Originally Posted by morganfor
how does one use the plancherel relation to evaluate the integral

integral from negative infinity to infinity of dx/(1+x^2)^2

i think i'm mostly confused about how to obtain u(x) from that integral and apply it to the relation.

thanks!

Plancherel's relation for this problem tells us that:

$\displaystyle \int_{-\infty}^{\infty} \frac{1}{(1+x^2)^2}\; dx=\int_{-\infty}^{\infty} |F(\nu)|^2\; d\nu$

where:

$\displaystyle F(\nu)=\int_{-\infty}^{\infty} \frac{1}{1+x^2}e^{2\pi i x \nu}\; dx$

The last expression is a standard Fourier transform and can be looked up and then the right hand side of the first equation above is an easy integral.

For the form of the FT that I give above we have:

$\displaystyle F(\nu)=\int_{-\infty}^{\infty} \frac{1}{1+x^2}e^{2\pi i x \nu}\; dx=\pi e^{-|2 \pi \nu|}$

CB
• May 31st 2011, 06:16 PM
morganfor
Thanks! That all makes sense :)

I'm just stuck now on how to integrate the norm of pi*e^-2|pi*v| to evaluate the integral in the question.
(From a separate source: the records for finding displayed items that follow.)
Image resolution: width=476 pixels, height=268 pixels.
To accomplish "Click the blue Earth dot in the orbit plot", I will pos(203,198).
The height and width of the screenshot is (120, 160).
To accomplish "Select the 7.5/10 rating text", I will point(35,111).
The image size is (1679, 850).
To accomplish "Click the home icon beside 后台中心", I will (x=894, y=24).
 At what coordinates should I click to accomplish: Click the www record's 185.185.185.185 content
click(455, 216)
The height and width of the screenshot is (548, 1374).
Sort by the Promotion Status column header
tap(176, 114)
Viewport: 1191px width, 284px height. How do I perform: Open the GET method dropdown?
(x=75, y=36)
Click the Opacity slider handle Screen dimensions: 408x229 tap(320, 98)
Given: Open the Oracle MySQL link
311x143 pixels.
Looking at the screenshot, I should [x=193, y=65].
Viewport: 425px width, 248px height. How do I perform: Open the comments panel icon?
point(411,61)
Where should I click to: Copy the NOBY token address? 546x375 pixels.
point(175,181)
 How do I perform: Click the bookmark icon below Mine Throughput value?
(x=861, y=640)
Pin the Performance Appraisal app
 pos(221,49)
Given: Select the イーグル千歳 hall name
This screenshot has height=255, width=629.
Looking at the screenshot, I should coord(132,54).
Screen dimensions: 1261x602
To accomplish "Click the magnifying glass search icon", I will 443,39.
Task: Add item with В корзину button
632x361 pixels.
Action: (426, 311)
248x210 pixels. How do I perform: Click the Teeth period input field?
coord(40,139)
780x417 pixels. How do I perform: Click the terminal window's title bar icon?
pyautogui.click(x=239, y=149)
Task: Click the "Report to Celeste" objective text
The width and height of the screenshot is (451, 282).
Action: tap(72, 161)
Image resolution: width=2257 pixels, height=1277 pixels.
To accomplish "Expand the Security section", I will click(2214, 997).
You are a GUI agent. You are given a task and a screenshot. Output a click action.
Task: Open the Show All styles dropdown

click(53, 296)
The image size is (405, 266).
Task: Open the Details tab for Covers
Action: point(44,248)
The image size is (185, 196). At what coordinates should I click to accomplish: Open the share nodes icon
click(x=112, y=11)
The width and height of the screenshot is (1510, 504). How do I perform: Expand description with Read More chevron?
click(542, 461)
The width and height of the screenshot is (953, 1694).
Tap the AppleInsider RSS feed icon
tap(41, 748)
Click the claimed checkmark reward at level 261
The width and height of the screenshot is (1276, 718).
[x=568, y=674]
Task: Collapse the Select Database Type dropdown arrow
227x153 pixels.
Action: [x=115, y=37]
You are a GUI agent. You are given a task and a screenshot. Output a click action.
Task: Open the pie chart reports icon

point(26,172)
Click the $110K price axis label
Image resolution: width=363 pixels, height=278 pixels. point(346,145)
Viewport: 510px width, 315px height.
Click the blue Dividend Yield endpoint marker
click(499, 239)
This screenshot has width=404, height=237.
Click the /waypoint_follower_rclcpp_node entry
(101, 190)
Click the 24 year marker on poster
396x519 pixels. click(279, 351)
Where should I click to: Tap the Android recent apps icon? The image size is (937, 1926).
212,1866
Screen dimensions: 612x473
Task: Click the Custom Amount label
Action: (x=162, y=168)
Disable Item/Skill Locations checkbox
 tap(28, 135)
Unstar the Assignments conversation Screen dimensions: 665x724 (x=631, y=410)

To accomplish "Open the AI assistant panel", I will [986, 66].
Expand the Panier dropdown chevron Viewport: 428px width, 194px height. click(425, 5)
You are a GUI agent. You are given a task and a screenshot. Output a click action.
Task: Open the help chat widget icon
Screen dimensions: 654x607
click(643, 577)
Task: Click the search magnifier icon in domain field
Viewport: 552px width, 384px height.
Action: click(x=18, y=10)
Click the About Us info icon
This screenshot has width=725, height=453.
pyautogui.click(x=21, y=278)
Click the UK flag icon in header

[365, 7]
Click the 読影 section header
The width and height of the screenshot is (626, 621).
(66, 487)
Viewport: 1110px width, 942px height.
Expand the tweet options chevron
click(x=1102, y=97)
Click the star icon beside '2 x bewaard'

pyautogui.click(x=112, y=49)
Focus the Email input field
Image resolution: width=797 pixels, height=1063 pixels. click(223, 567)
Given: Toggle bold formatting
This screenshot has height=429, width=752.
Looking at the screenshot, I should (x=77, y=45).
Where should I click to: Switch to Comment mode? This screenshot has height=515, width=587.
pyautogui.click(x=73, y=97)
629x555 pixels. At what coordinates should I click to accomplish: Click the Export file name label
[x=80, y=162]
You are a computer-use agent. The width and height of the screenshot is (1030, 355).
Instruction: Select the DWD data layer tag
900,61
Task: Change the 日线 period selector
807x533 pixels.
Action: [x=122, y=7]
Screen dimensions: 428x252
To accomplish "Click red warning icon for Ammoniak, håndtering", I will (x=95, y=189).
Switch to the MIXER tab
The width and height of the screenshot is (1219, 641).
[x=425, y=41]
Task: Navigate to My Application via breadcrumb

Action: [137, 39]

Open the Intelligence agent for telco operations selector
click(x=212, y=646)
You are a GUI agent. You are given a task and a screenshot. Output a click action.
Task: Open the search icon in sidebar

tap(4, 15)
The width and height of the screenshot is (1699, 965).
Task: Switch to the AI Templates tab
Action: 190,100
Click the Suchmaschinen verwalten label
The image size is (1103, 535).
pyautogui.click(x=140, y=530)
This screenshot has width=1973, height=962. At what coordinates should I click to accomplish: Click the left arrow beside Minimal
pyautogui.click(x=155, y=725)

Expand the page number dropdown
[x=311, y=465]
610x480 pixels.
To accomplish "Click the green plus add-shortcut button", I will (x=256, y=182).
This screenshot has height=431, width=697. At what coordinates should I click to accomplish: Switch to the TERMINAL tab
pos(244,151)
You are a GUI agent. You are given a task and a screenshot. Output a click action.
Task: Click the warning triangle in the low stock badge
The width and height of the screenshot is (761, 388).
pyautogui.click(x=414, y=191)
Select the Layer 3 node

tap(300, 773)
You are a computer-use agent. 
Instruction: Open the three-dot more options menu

Don't you get a double integral of pi*e^-2|pi*v| from negative infinity to positive infinity?
• May 31st 2011, 07:17 PM
CaptainBlack
Quote:

Originally Posted by morganfor
Thanks! That all makes sense :)

I'm just stuck now on how to integrate the norm of pi*e^-2|pi*v| to evaluate the integral in the question. Don't you get a double integral of pi*e^-2|pi*v| from negative infinity to positive infinity?

\displaystyle \begin{aligned}\int_{-\infty}^{\infty}\pi e^{-2|\pi \nu|}\;d\nu&=2\int_{0}^{\infty}\pi e^{-2|\pi \nu|}\;d\nu\\&=2\int_{0}^{\infty}\pi e^{-2\pi \nu}\;d\nu\end{aligned}

CB